The six entries now on display at Emeryville City Hall are vibrant provocations, pushing us to rethink how a cultural building can define and engage a community that still is taking shape. But they're also classic examples of information overload. The architects are so eager to make an impression, they don't know when to stop.
The proposed arts center at 40th and Hollis streets would sit next to City Hall in one of the few Bay Area cities that isn't afraid of growth; Emeryville is home to Pixar's gated campus and hundreds of freshly minted townhouses, as well as the faux urbanism of Bay Street along Interstate 80.
This easy-rolling persona creates the sort of atmosphere where the young arts organization - which will occupy a site purchased by the city in 2006 - can take a chance on adventurous design. It restricted the competition to six emerging local firms that haven't yet been able to work at the scale of a complex that would include a 250-seat theater as well as galleries, classrooms, a cafe and space for the city's historical society.

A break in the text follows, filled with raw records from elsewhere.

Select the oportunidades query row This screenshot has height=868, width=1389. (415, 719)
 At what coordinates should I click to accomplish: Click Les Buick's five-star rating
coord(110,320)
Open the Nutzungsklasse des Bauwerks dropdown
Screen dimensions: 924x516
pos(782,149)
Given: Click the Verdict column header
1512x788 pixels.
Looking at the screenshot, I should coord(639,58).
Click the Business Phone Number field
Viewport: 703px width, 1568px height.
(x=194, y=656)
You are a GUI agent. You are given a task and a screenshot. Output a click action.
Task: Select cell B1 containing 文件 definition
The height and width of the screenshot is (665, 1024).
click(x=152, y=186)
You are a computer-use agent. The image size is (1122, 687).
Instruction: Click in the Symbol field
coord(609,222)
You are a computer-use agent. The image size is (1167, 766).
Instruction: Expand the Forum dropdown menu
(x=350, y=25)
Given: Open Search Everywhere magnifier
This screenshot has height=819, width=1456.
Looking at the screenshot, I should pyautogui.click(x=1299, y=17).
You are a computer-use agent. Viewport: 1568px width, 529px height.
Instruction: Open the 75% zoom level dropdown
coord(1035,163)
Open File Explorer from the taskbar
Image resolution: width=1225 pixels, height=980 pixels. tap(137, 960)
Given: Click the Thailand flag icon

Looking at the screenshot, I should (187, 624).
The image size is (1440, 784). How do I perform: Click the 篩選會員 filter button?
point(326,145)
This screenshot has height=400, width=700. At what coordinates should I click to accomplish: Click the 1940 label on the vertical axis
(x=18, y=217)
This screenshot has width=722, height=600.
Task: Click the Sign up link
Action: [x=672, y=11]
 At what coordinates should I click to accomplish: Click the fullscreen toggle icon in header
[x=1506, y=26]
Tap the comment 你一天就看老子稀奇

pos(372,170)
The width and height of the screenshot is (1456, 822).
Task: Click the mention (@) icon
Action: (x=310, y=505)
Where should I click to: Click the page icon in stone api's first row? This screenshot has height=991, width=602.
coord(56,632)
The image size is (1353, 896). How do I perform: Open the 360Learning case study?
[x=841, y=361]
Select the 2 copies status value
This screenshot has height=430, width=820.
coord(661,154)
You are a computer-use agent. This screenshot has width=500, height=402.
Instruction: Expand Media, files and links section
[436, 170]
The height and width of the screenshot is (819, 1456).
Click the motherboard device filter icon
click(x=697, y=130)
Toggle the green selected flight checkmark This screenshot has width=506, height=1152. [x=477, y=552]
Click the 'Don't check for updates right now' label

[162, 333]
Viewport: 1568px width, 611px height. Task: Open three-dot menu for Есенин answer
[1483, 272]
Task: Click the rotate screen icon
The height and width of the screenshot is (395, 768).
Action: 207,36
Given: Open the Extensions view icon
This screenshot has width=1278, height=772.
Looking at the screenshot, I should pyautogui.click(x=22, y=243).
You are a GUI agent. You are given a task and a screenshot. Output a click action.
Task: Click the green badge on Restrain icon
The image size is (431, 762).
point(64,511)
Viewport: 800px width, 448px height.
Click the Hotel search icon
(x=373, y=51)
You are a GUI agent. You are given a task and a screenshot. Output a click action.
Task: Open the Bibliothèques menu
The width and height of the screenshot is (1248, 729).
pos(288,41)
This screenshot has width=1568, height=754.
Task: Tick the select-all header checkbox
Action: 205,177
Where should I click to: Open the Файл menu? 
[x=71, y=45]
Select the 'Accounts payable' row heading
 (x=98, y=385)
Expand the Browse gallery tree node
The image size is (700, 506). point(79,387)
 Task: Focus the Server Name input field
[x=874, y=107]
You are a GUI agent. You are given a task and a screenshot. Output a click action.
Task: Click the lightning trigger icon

The architects received the competition guidelines in September and presented their designs last week to a competition jury that includes the former city manager and an executive from Pixar. The winner will be announced next week.
Old shell, new moves
The site already contains a building, a one-story brick structure from 1942 that last housed a machine-parts fabricator, and five of the six teams use it as their starting point.
My favorite concept is from Aidlin Darling Design, which contains the theater space within an addition that lifts from the shell accordion-like, edged by a diagonal path to a landscaped roof where outdoor movies could be shown. The overlapped spaces would be inviting, with an architectural form distinctive enough to hold its own amid the visual clutter of nearby blocks.
Functionally, the most intriguing approach belongs to Jensen Architects. The firm bisects the shell with an open terrace running east to west, framed by a theater along one side with a ground-floor glass wall that could part to create an indoor-outdoor performance space within the masonry.
The other four proposals radiate the same sense of ambitious experimentation. They range from the faithful restoration of the original structure by Schwartz and Architecture that would pepper the roof with art installations, to the move by Edmonds + Lee Architects to replace the existing structure with a three-story cube wrapped in metal mesh along 40th Street, making room for a new plaza between the arts center and City Hall.
The common thread in all this? The architects grasp that arts can play a dynamic role as a young city like Emeryville carves out an identity. These aren't static containers for culture; they're meant to send off sparks.
What's frustrating is the disconnect between the clarity of the design concepts and the overpackaged clutter on display at City Hall.
This is the public face of the competition, a chance for each team to distill its concept on three poster boards. But to varying degrees, each firm responded as though it were trying to dazzle trend-savvy architectural insiders. The boards are jammed with data and diagrams, along with eye-glazing examples of what critic Robert Campbell once called "ArchiSpeak," such as Envelope A+D's explanation that "program clusters create a mutable space in between fostering interconnections and exchange."
I'll take their word for it.
The problem isn't arrogance so much as overenthusiasm. Today's computer technology makes it easy to add one more image to a board, or squeeze in another paragraph by shrinking the point size of the text.
Design students would decode the conceptual barrage in a flash. The rest of us either muddle through or grumble that the images look weird.
But even if you come out more confused than captivated, this competition deserves attention from anyone in the Bay Area who cares about architecture's larger role in society.
Buildings aren't simply vessels to be filled. They can be catalysts for culture and community - and we're lucky to have architects exploring fresh ways for this to happen.
'Architecture Out Loud'
The design concepts for the Emeryville Center for the Arts, will be on display weekdays from 9 a.m. to 5 p.m. through Dec. 17 at Emeryville City Hall, 1333 Park Ave.